### TASK
Wherever a picture appears in the listing, leave it out, and copy the rest exactly.

────────

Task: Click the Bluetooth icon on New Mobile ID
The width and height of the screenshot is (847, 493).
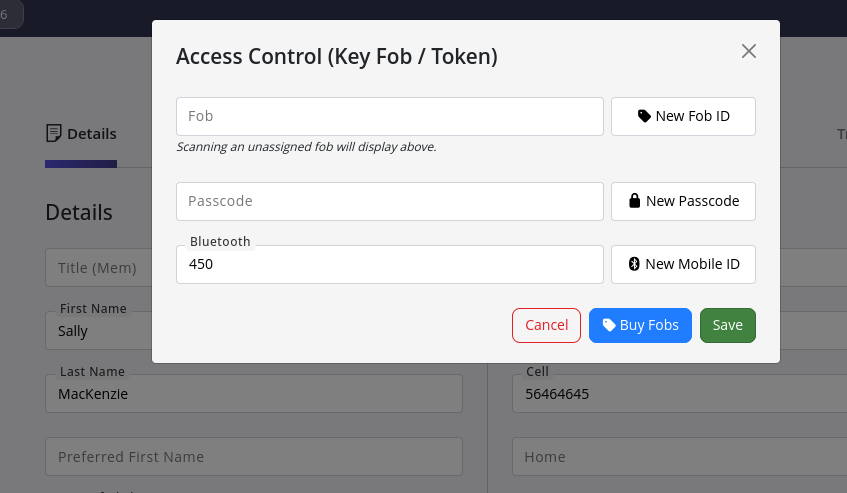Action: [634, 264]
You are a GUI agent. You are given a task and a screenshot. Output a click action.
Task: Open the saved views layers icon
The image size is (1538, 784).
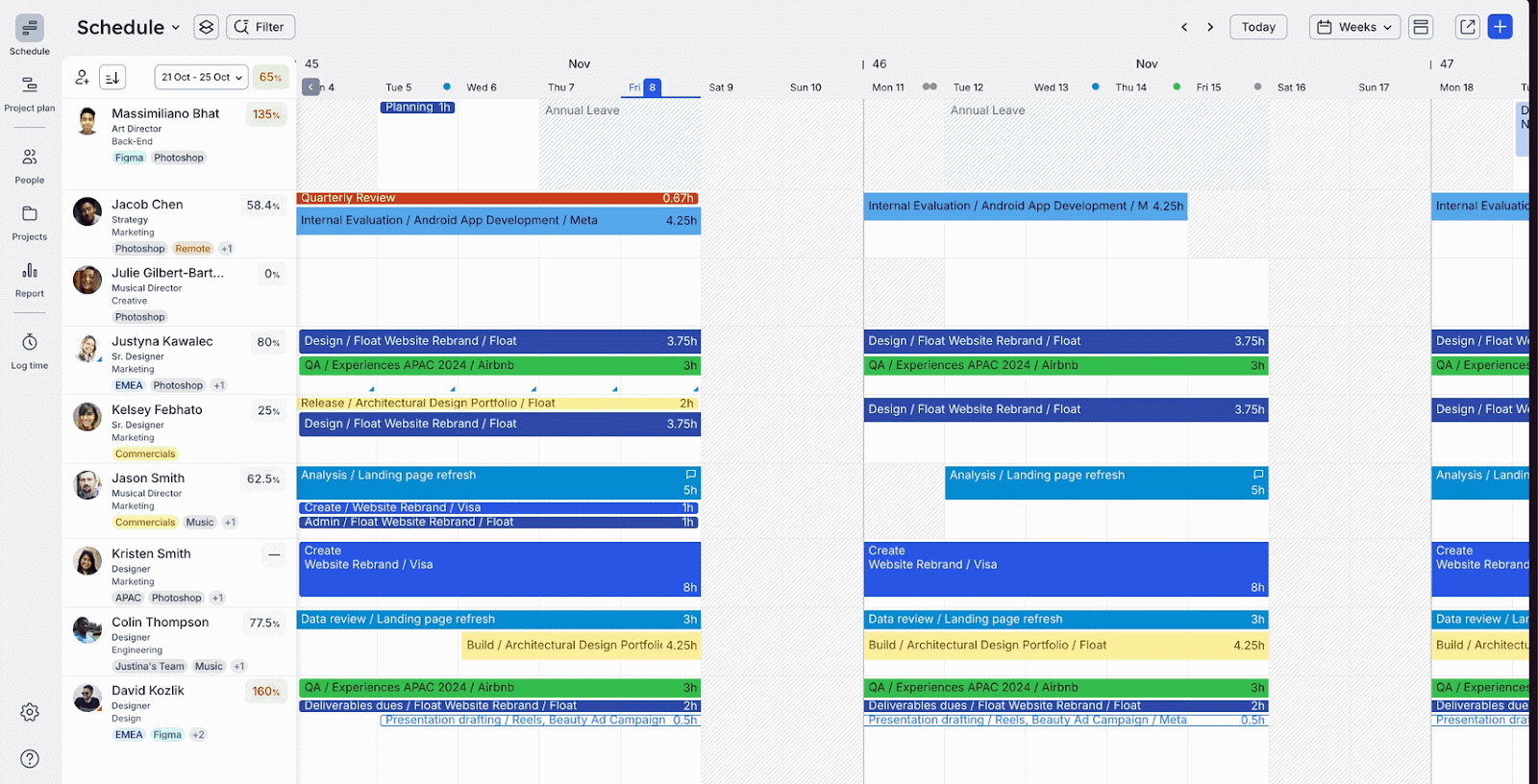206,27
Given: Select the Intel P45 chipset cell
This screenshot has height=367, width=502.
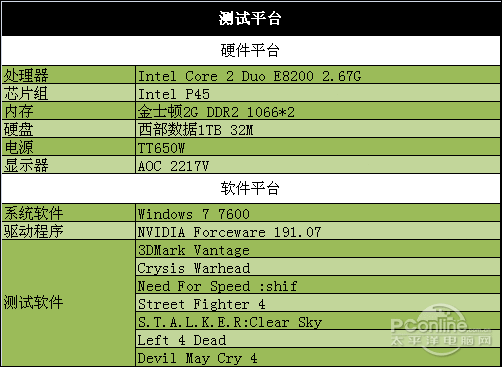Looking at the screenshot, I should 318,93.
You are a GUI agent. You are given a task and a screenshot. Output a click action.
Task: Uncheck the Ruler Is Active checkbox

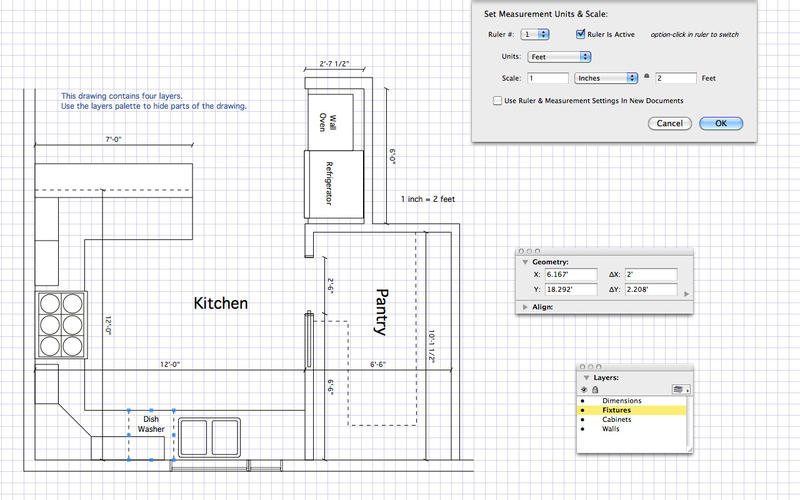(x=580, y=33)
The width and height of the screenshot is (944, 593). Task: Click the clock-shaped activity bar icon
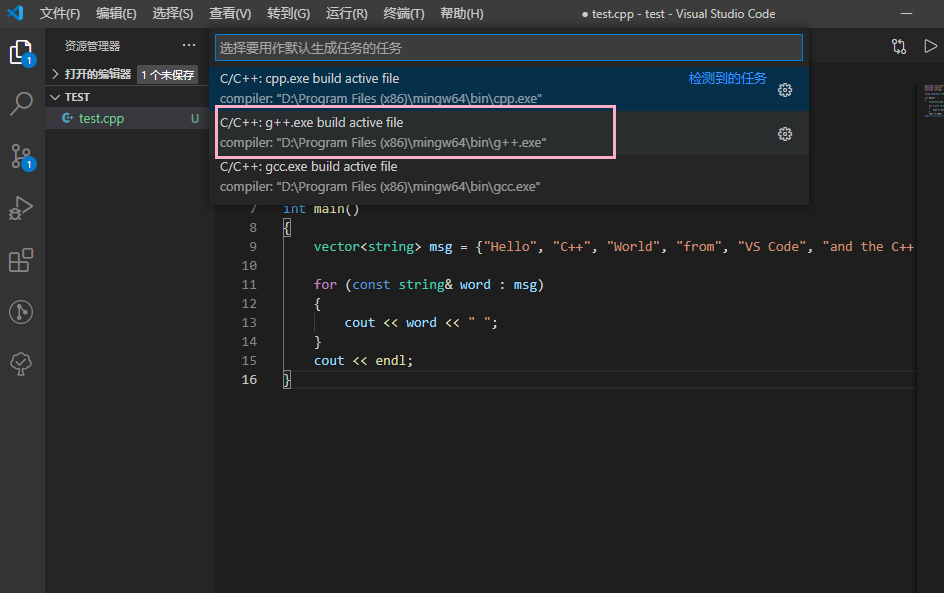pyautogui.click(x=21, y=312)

────────

### ANSWER TO THE PROBLEM
Task: Click the Bluetooth icon on New Mobile ID
The width and height of the screenshot is (847, 493).
Action: [634, 264]
You are a GUI agent. You are given a task and a screenshot. Output a click action.
Task: Open the saved views layers icon
The image size is (1538, 784).
206,27
Given: Select the Intel P45 chipset cell
This screenshot has height=367, width=502.
Looking at the screenshot, I should 318,93.
You are a GUI agent. You are given a task and a screenshot. Output a click action.
Task: Uncheck the Ruler Is Active checkbox

(x=580, y=33)
The width and height of the screenshot is (944, 593). Task: Click the clock-shaped activity bar icon
pyautogui.click(x=21, y=312)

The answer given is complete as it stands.